TEXTO FORNECIDO »
<<<<

Embora civilização, cultura e humanismo fossem vocábulos a que alguns portugueses, mesmo antes da época Renascentista, souberam dar um sentido real e mesmo actuante, tais séculos passados eram pura e simplesmente desconhecidos no Colmeal, como na Beira-Serra em geral.
Civilização não havia, imperava o analfabetismo; e tudo, em todas as actividades da vida, era desumano.
Para este efeito contribuíam, em parte, as serras. As serras que envolviam a freguesia tinham uma personalidade própria. Eram seres que viviam, sentiam e se comoviam com os sacrifícios do homem que, carregado ou não, as subia e descia. Só o rio, ao fundo do vale, onde as mulheres lavavam a roupa, os homens se banhavam nus como vieram ao mundo e movia os moinhos, se mostrava indiferente. A personalidade das serras do interior revelava-se com nitidez na sua influência sobre o atraso do homem. O homem regionalista no entanto, um dia, havia de dominar, alterar a sua fisionomia e deixar de se influenciar com a serra rasgando-lhe estradas.

*

E quando a doença era grave e o médico aconselhava o transporte do enfermo para Góis?
Fazem, igualmente, uma pequena ideia do que era transportar um doente em maca, durante 15 quilómetros, sempre por carreiro de cabras, através de montes e vales?

>>>>

EXERCÍCIO 1 »
No texto sobre o Colmeal, durante quantos quilómetros se transportava um doente em maca até Góis?
EXERCÍCIO 2 »
Prossiga o texto sobre o Colmeal a partir da última frase apresentada.
As linhas que se seguem não têm qualquer relação com o texto sobre o Colmeal.

INFORMAÇÃO APRESENTADA »
<<<<

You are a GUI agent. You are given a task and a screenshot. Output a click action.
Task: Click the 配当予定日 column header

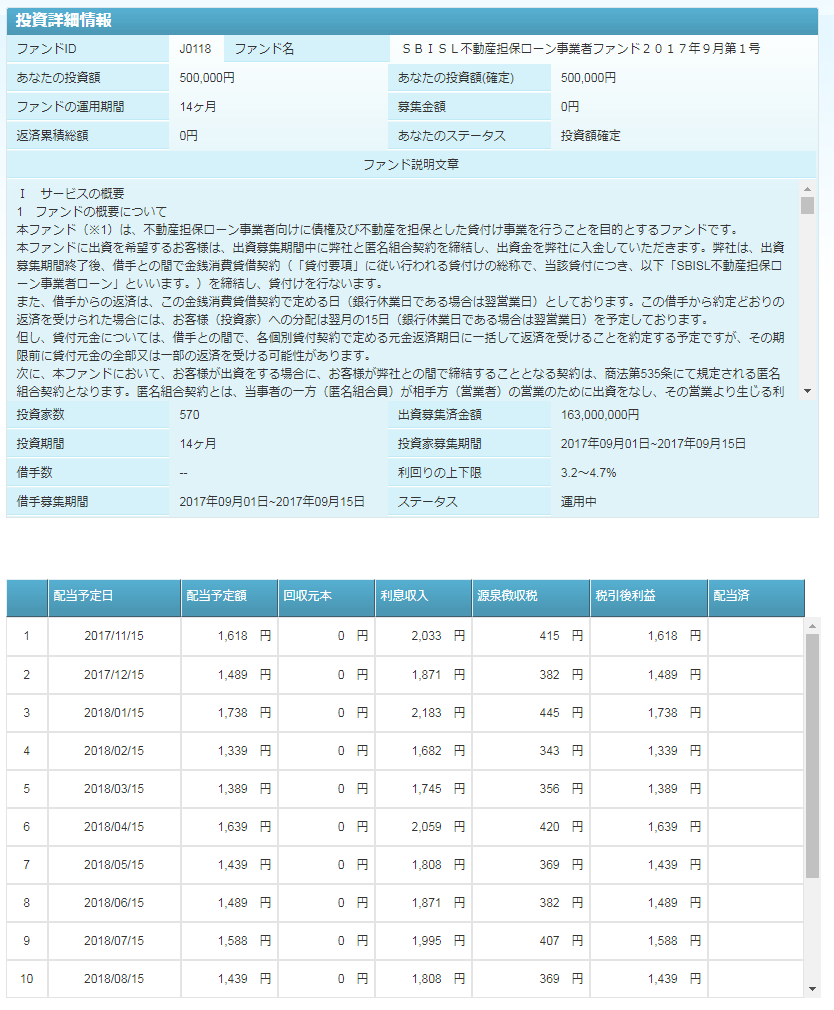pyautogui.click(x=113, y=597)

>>>>

RESPOSTA ESCRITA 1 »
Durante 15 quilómetros.

RESPOSTA ESCRITA 2 »
Em face do isolamento total e mais tarde parcial, quantos conterrâneos, de todas as aldeias da freguesia, vieram a falecer antes da chegada do médico, dos medicamentos, ou na maca em direcção ao hospital mais próximo?
Também à falta de melhor, as parturientes eram assistidas por curiosas experientes mas irresponsáveis e os óbitos emitidos, sem qualquer competência, pelo regedor.

Igualmente dinheiro não havia, nem onde o ganhar. O pouco que as leiras produziam, numa agricultura rudimentar e arcaica, tal como hoje, era insuficiente para alimentar uma casa de família. Para liquidarem os géneros alimentícios que a terra não produzia nem produz, peças de vestuário ou utensílios domésticos, migravam os homens periodicamente para o Alentejo, outras províncias ou Lisboa, durante alguns meses, onde se dedicavam à ceifa, apanha da azeitona e uva, ou na capital a actividades livres (moços de fretes das praças abastecedoras, «Almeidas», engraxadores, etc.). Quando da sementeira ou recolhimento, regressavam sempre com algum pecúlio para pagar as dívidas.

A freguesia não tinha nada de nada. Aquilo a que a União Progressiva da Freguesia do Colmeal se propunha era a esperança num porvir melhor, mas, simultaneamente, e parcialmente, o impossível.
Impossível sob a mesma bandeira, a eliminação das mais primárias carências das várias e dispersas aldeias colmealenses, pela grandiosidade dos problemas existentes em todas elas, como, fundamentalmente, pela falta de apoio material dispensado à União Progressiva da Freguesia do Colmeal.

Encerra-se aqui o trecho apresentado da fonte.